Linear equations are algebraic expressions in which each term is either a constant or the product of a constant and a single variable. They are called linear because they graph as straight lines in a Cartesian plane. For instance, the equations in this exercise are both linear:

• \(3x - 2y = -3\)
• \(3x + y = 3\)

Each equation represents a line, and solving a system of linear equations means finding the point(s) at which these lines intersect. These points, if they exist, represent the solution(s) to the system. It's crucial because linear equations are the foundation of many algebraic concepts used in higher mathematics and various applications.

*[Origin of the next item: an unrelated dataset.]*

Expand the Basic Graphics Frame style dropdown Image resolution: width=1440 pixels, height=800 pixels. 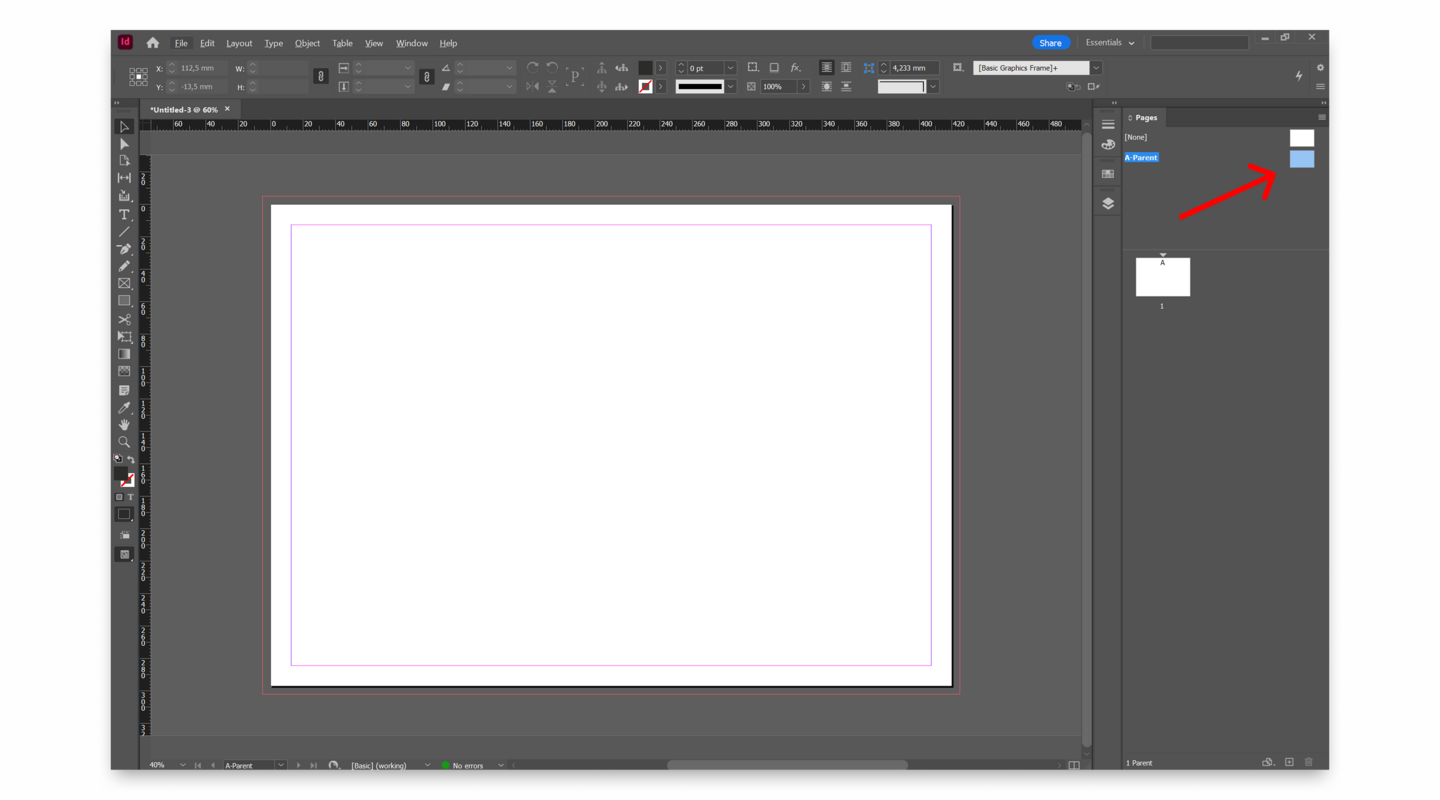[x=1096, y=68]
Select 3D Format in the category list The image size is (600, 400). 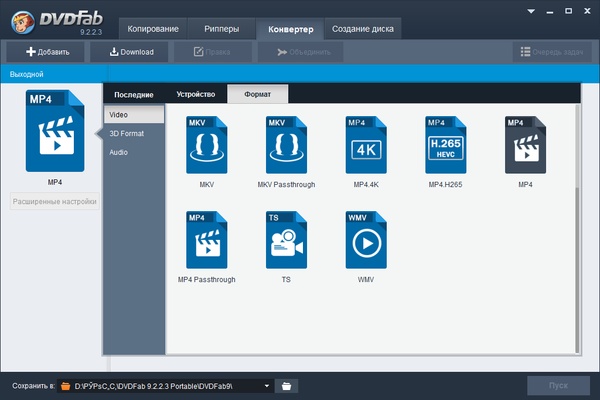(126, 133)
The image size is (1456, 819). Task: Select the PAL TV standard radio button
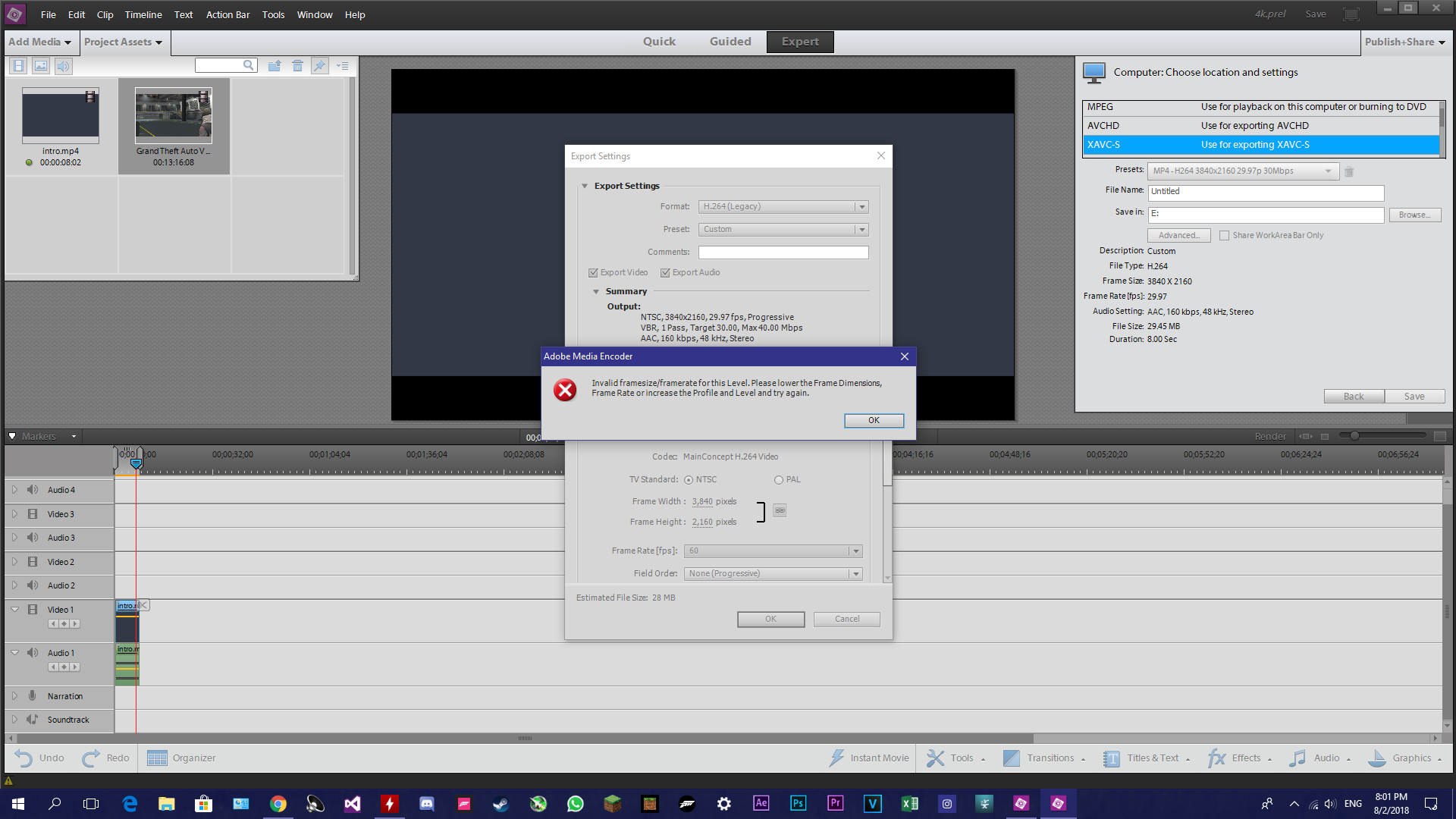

The elimination method is a technique used to solve a system of equations. By manipulating the equations, you aim to eliminate one of the variables, allowing you to solve for the other. Here's how it works in our exercise:

• Start with the two equations: \(3x - 2y = -3\) and \(3x + y = 3\).
• To eliminate \(x\), subtract the second equation from the first: \((3x - 2y) - (3x + y) = -3 - 3\).
• This simplification results in the equation \(-3y = -6\), effectively removing \(x\) from the equation.

The beauty of the elimination method is its ability to simplify complex systems of equations by focusing on one variable at a time, making it easier to find a solution.

The substitution method involves finding the value of one variable in terms of the other and substituting it back into one of the original equations. In this exercise, after determining that \(y = 2\), we use substitution to find \(x\):

• Take the value of \(y\) from the solution we found: \(y = 2\).
• Substitute it into the second equation: \(3x + y = 3\).
• Resulting in: \(3x + 2 = 3\).
• Solve for \(x\) by isolating it: \(3x = 1\), and divide by 3 to find \(x = \frac{1}{3}\).

Substitution is a helpful method particularly when one variable is already isolated or can be easily solved for, making the process straightforward and efficient.

Solution verification is an essential step to ensure the values found for the variables satisfy both original equations. After solving for \(x\) and \(y\), check if these values make the original equations true:

• For equation one: \(3(\frac{1}{3}) - 2(2) = -3\). Calculate: \(1 - 4 = -3\), which holds true.
• For equation two: \(3(\frac{1}{3}) + 2 = 3\). Calculate: \(1 + 2 = 3\), which also holds true.

Both checks confirm that \(x = \frac{1}{3}\) and \(y = 2\) are indeed the correct solutions. Verification ensures accuracy, which is crucial, especially in more complex systems where small errors can propagate.